**Trecho extraído:**
·····

Friday, 22 de November de 2024 ISSN 1519-7670 - Ano 24 - nº 1315

Questionamentos ignorados pela mídia brasileira

Após 10 anos de espera mundial, os EUA anunciaram o desfecho da caça ao terrorista mais célebre do século, Osama bin Laden. Depois da comoção e festejo nacionais dos americanos, que imediatamente após a confirmação da morte do ex-líder da Al-Qaida ocuparam a frente da Casa Branca, não faltaram desencontros nas versões que descreviam como a missão havia sido cumprida.

Os próprios algozes do saudita chegaram a contar a mesma história com distintos desdobramentos. E mais uma vez podemos testemunhar outro deprimente espetáculo de subserviência da mídia brasileira, que volta a reverberar tudo que sai de Washington com pouco ou nenhum questionamento, transformando opiniões de agentes de governo e da CIA em manchetes definitivas – a Folha de S.Paulo (6/5) é exemplar disso.

Após o mundo se dar conta da produção de mentiras em escala industrial do governo Bush para invadir e saquear o Iraque, o que já significou cerca de 1 milhão de mortes, aqueles que praticam o jornalismo com a exigida ética da profissão não têm sequer o direito de reproduzir acriticamente o que diz o Departamento de Estado e o aparato militar estadunidenses. Mas, infelizmente, é esse o tipo de análise que continua a predominar nos principais e mais lidos jornais do país. Numa guerra ao terror empreendida por um governo belicista como poucos na história, repleta de obscuridades e ilegalidades que se revelaram ao longo do tempo (como as prisões clandestinas em Guantánamo e Abu Ghraib, locais em que o Direito Internacional passou ao largo), enormes interrogações do público permanecem longe de qualquer elucidação.

·····

**Enunciado da tarefa:** Copie, do texto sobre a cobertura da morte de Osama bin Laden pela mídia brasileira, a parte que começa com "Após 10 anos" e vai até "havia sido cumprida.". O material seguinte é independente do texto acima.

**Linhas de dados:**
·····

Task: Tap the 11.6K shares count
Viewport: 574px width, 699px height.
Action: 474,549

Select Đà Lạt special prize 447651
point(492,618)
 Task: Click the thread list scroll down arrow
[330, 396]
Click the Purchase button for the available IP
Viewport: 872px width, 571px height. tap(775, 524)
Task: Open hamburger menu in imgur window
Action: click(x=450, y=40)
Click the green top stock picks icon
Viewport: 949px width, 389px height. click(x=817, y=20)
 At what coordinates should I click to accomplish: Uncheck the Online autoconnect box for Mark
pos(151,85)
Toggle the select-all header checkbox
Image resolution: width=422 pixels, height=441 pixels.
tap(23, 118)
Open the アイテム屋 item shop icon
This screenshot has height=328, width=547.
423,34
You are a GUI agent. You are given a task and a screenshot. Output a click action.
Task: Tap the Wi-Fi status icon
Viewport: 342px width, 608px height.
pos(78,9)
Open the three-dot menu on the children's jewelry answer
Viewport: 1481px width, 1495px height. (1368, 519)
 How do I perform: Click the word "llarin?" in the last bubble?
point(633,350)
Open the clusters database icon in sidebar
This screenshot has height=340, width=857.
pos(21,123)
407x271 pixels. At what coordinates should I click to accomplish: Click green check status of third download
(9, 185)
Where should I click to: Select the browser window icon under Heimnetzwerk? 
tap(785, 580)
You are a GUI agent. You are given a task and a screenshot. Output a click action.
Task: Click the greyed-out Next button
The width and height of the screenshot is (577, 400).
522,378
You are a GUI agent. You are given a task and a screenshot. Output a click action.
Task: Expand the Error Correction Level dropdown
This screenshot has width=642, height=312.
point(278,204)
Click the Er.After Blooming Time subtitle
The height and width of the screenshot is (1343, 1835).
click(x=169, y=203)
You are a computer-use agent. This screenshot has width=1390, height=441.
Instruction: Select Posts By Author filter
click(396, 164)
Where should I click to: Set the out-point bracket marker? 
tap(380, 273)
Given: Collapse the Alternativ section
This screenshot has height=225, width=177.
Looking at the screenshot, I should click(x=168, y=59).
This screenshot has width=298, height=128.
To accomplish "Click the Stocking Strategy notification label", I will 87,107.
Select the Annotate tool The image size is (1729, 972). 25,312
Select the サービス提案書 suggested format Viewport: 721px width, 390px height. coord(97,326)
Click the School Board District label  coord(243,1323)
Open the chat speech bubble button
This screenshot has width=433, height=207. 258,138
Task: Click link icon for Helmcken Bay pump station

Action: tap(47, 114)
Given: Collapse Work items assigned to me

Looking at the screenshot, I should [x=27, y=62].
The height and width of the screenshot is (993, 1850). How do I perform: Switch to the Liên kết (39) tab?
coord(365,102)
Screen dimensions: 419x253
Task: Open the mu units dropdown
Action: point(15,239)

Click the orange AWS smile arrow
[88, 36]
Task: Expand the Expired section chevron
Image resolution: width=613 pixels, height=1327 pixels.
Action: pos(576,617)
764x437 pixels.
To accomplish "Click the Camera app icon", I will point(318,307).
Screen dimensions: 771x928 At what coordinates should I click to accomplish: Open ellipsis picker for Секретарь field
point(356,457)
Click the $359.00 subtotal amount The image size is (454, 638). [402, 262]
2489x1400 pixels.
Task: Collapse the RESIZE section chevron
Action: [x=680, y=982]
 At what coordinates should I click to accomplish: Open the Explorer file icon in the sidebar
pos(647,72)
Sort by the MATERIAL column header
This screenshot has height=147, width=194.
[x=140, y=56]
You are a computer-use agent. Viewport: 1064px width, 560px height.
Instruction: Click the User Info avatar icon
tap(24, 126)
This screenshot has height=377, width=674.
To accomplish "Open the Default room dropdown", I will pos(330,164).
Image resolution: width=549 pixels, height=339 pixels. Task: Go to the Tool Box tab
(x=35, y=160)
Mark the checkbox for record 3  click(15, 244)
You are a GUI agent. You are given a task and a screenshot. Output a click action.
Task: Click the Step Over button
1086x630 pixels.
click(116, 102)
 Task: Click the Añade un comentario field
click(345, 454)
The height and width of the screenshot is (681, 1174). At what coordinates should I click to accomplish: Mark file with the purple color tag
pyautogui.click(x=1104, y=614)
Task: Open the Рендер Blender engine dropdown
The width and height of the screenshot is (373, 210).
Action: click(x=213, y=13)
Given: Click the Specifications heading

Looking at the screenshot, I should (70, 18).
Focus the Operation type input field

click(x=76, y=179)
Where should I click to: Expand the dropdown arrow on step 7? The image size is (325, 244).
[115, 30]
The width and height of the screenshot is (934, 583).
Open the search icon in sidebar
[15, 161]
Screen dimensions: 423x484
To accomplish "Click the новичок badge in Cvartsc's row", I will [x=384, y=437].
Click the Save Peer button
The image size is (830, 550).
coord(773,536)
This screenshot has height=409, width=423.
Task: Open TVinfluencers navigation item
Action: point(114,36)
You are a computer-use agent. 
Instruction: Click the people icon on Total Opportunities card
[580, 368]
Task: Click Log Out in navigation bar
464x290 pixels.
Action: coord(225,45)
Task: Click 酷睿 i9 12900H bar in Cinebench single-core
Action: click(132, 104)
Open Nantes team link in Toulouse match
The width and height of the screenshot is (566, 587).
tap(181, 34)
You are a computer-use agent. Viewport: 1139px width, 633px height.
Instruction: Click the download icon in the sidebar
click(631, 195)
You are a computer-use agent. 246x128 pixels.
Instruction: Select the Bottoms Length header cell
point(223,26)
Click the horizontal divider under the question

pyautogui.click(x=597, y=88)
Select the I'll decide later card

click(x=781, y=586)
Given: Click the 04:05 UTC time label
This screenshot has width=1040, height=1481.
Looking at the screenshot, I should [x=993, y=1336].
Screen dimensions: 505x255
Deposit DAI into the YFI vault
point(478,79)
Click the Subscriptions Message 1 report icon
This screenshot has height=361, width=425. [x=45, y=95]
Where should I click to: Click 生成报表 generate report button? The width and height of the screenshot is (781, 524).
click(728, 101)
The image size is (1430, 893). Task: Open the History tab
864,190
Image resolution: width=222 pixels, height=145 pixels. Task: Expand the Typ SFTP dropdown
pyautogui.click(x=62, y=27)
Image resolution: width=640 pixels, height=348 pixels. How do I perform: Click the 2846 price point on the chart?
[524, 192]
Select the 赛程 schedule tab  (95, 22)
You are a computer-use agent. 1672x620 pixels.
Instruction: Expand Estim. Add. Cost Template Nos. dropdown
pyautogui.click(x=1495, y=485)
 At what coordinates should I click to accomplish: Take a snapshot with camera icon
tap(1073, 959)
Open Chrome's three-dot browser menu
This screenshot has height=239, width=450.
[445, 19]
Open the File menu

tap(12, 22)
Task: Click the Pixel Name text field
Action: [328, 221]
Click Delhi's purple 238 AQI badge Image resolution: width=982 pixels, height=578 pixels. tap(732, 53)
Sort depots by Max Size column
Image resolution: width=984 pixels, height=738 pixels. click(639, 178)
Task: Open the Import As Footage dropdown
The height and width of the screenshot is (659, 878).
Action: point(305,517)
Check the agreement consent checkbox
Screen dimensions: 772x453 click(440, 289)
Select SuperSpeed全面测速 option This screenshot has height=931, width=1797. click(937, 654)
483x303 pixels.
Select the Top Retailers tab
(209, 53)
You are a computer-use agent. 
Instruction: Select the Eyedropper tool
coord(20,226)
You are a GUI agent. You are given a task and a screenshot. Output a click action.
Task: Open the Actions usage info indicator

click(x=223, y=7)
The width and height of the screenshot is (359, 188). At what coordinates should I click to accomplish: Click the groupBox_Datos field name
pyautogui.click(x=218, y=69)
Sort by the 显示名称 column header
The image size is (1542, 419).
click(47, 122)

·····

**Resposta redigida:**
Após 10 anos de espera mundial, os EUA anunciaram o desfecho da caça ao terrorista mais célebre do século, Osama bin Laden. Depois da comoção e festejo nacionais dos americanos, que imediatamente após a confirmação da morte do ex-líder da Al-Qaida ocuparam a frente da Casa Branca, não faltaram desencontros nas versões que descreviam como a missão havia sido cumprida.